Altered drug and nutrient absorption presents a unique challenge in critically ill patients. Performing an acetaminophen absorption test (AAT) has been used as a marker for gastric motility and upper small bowel absorption; thus, it may provide objective data regarding enteral absorptive ability in critically ill patients.
What is the clinical experience with AAT when used as a surrogate marker for enteral absorption in critically ill patients?

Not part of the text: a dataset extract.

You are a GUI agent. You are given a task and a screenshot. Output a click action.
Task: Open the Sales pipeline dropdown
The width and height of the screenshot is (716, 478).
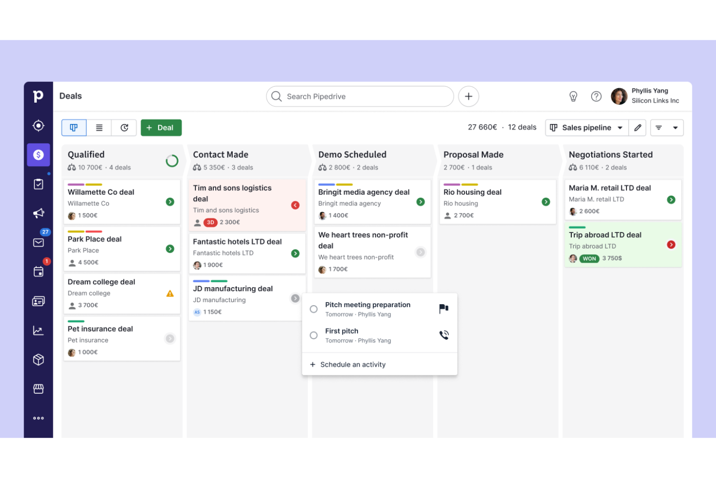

This single-center, retrospective, cohort study evaluated serum acetaminophen concentrations within 180 minutes following 1-time enteral administration of an AAT. Patients admitted to the surgical and medical intensive care units and medical intensive care units over a 7-year period were evaluated. Groups were defined as positive (acetaminophen concentration of ≥10 mg/L) or negative (acetaminophen concentration of <10 mg/L) AAT.
Measures and Outcomes:
The outcomes were to describe the clinical experience, characteristics, and performance of AAT.
Forty-eight patients were included. Patients were 58.5 ± 14 years of age, mostly male (58.3%), and admitted to the surgical intensive care unit (66.7%). Median hospital length of stay was 47.5 (27–78.8) days. Thirty-four patients (70.8%) had a positive AAT [median concentration, 14 (12–18) mg/L]. Median time to first detectable concentration was 37 (33–64) minutes. AAT characteristics were similar between the groups including total dose, weight-based dose, time to first and second assays, drug formulation, and site of administration between groups. There were no independent risk factors identified on regression analysis for negative AAT.
An acetaminophen dose of 15 mg/kg with 2 coordinated serum concentrations approximately 30 and 60 minutes after administration is a reasonable construct for AAT. Future research is needed to assess AAT utility, safety, and clinical outcomes for predicting patient ability to absorb enteral feeds and medications.